Ciambella, orange and chocolate
In this instance I’m proud to present pre-glazed pictures and point out the full emergence of my ciambella from the tin. Aside from a small crack at the bottom, it’s ring-perfect.
I admit it was not so perfect at the testing stage. Determined to succeed, this time I used half a pack of butter to grease the tin and it’s only a small exaggeration.
The cake can be glazed with a simple icing made from icing sugar beaten with orange juice but I think the rustic lick of dark chocolate painted over the cake works better – less sugar, and after all orange and chocolate is an excellent pairing.
How to make ciambella batter?
It’s a classic method of beating eggs with sugar, then adding the fats and/or liquids. The important thing is to add the latter in a thin steady stream.

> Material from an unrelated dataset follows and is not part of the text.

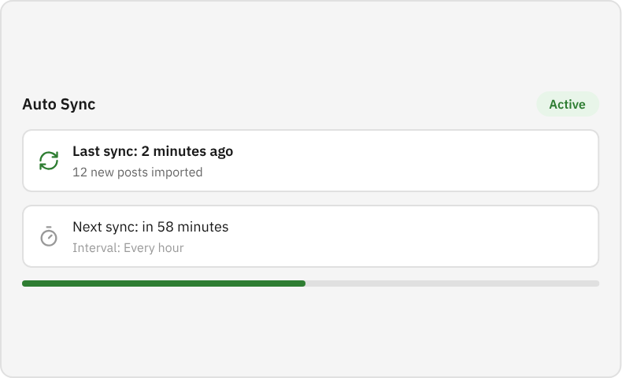Click empty space inside the Next sync card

If you haven’t got a standing mixer, you’ll need an additional pair of hands or a very sturdy bowl set on a damp tea towel on the worktop, so it doesn’t dance around while you’re juggling the handheld mixer and the oil container.
Baking ciambella
Baking will be a complete success if you pay attention to two things. First of all, the surface of the batter once in the tin needs to be smooth as it won’t settle and even out like some batters do. Lumpy goes into the oven, bumpy comes out.
The other thing is testing for bakedness at the end of the oven time. Counterintuitively, insert your skewer close to the outside of the tin. You could even gently run a palette knife down the side, like you were loosening it up to turn out, to check if it comes out dry. The pesky Bundt bakes from the inside out, annoyingly.
Once baked, serve it for an indulgent breakfast or for dessert (with a pile of whipped cream on the side recommended). But by all means let it go a little stale – a toasted slice of ciambella is simply heavenly.